We are very pleased that DCR is committed to implementing a road diet for this portion of Memorial Drive and to several key elements of the project including:

  • Paying close attention to providing a walking path that is separated from the paved shared use path. Converting the existing 6.5-foot-wide path to a 10-foot shared use path paired with a 5-foot wide stabilized gravel path for people walking and running will help reduce conflicts. 
  • Adding mid-block crossings in two locations (although further attention is needed to make these crossings safe under the current roadway design, such as adding speed tables and mini bump-outs).
  • Taking special care of the Plane trees and carefully designing refurbished planting and landscaping of the Reservation. 
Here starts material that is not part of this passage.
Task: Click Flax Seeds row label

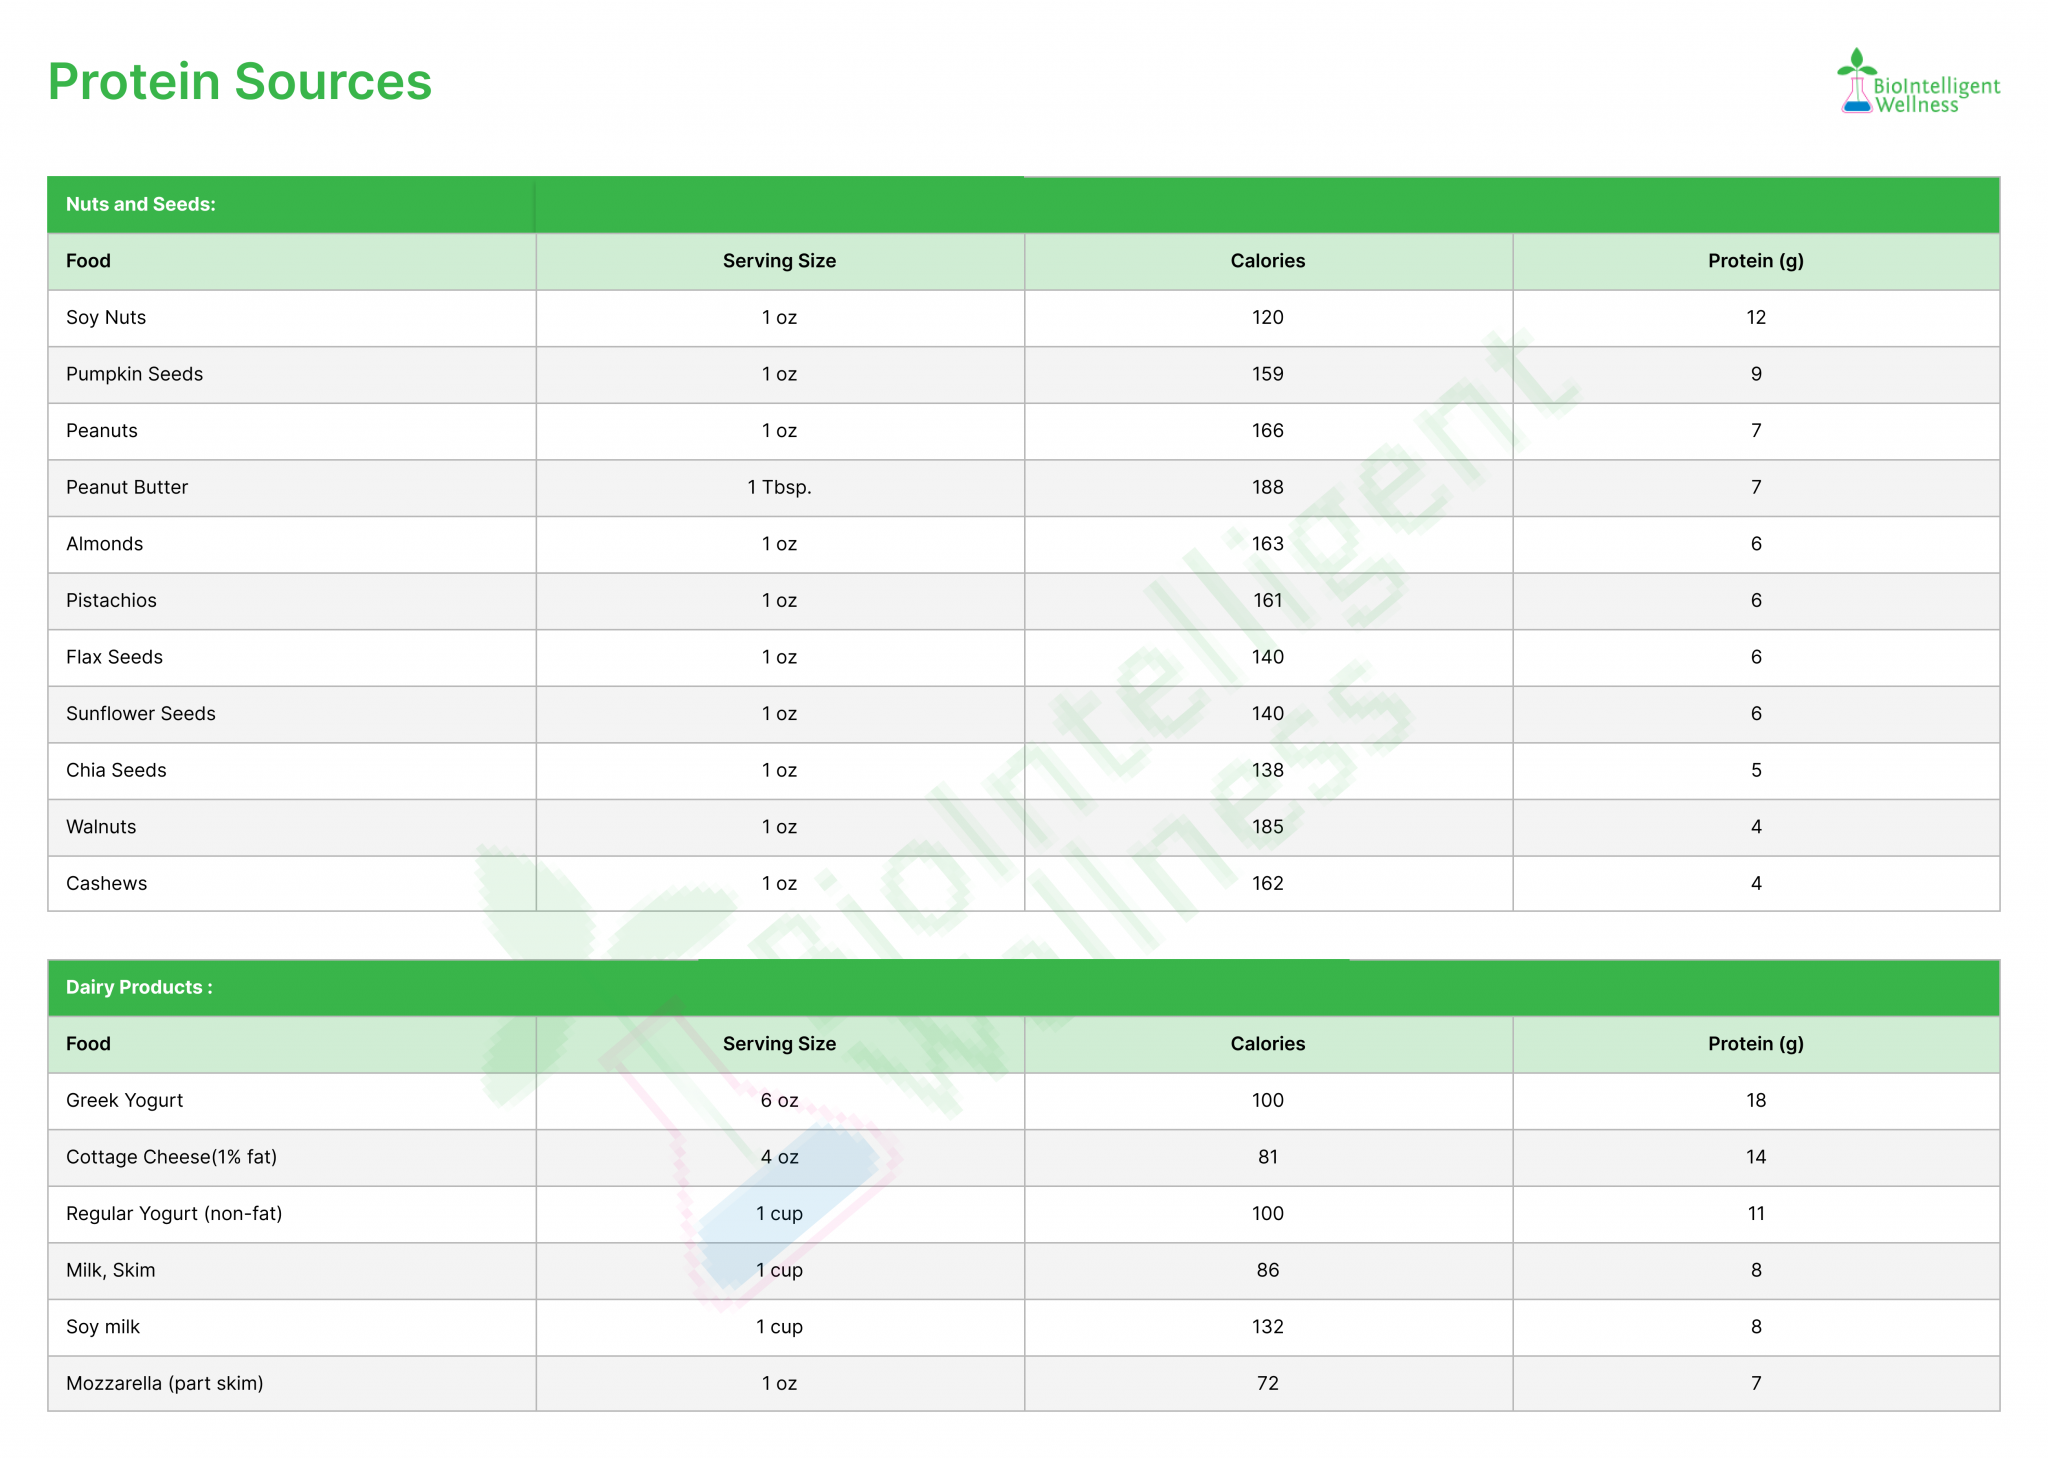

Our comments and concerns are centered on the design speed that underlies the specific roadway design and thus will not yield the very significant safety benefits that slower speeds would make possible. There is definitive evidence that in order to slow traffic, roads must be designed with that purpose. We strongly urge DCR to work internally and with the City of Cambridge to revise the design speed of 35 mph and to reduce that speed to 25 mph. The nearby and heavily traveled Alewife Brook Parkway is posted for 25 mph, as are many other DCR parkways. 

DCR should be designing a road for what is needed, and not repeating roadway designs of the past that allow people to drive fast, especially at off peak times. MassDOT Safe Speeds Guidance specifically addresses this issue, and certainly DCR as a parks and recreation agency, should be leading the way for slower speeds and safer conditions for people walking and biking.

Memorial Drive should be posted and designed for 25 mph.

The slower design speed would reflect the roadway’s setting within a park, would  match the speed limit of Cambridge, and would significantly enhance the safety of the tens of thousands of pedestrians and bicyclists who are drawn to the Reservation and its pathways. In addition to the direct safety benefits of a reduced design speed (and thus reduced actual driving speed) additional benefits of a lower design speed include:

Allowing the reduction of the pavement width from 26’ – comprising two ten-foot lanes and two three-foot shoulders. Narrowing the shoulders to 12-18” would provide a number of important benefits:

  • Adding more park space and creating more distance between the roadway and the allee of Plane trees
  • Reducing impervious surface and runoff from the roadway, which would improve the health of the Reservations’s trees and other plants
  • Shortening crossing distances for pedestrians, thus possibly limiting the need for substantial traffic calming at the mid-block crossings

We also request that DCR remove the right turn slip lane to Hawthorn Street that seems unnecessary from an operating standpoint, would increase the speed of right-turning vehicles and this section of roadway adds unnecessary paving within the Reservation.

Thank you for the opportunity to comment on the 25% design, and we look forward to continuing to work with you on this important and exciting project.